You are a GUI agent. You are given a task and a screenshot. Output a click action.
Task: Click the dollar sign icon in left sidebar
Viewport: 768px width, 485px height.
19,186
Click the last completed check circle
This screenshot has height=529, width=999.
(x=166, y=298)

○ ○ ○ ○ ○

- What is required -
Your task is to transcribe all of the entries word for word.

- Solution to this task -
You are a GUI agent. You are given a task and a screenshot. Output a click action.
Task: Click the dollar sign icon in left sidebar
Viewport: 768px width, 485px height.
19,186
Click the last completed check circle
This screenshot has height=529, width=999.
(x=166, y=298)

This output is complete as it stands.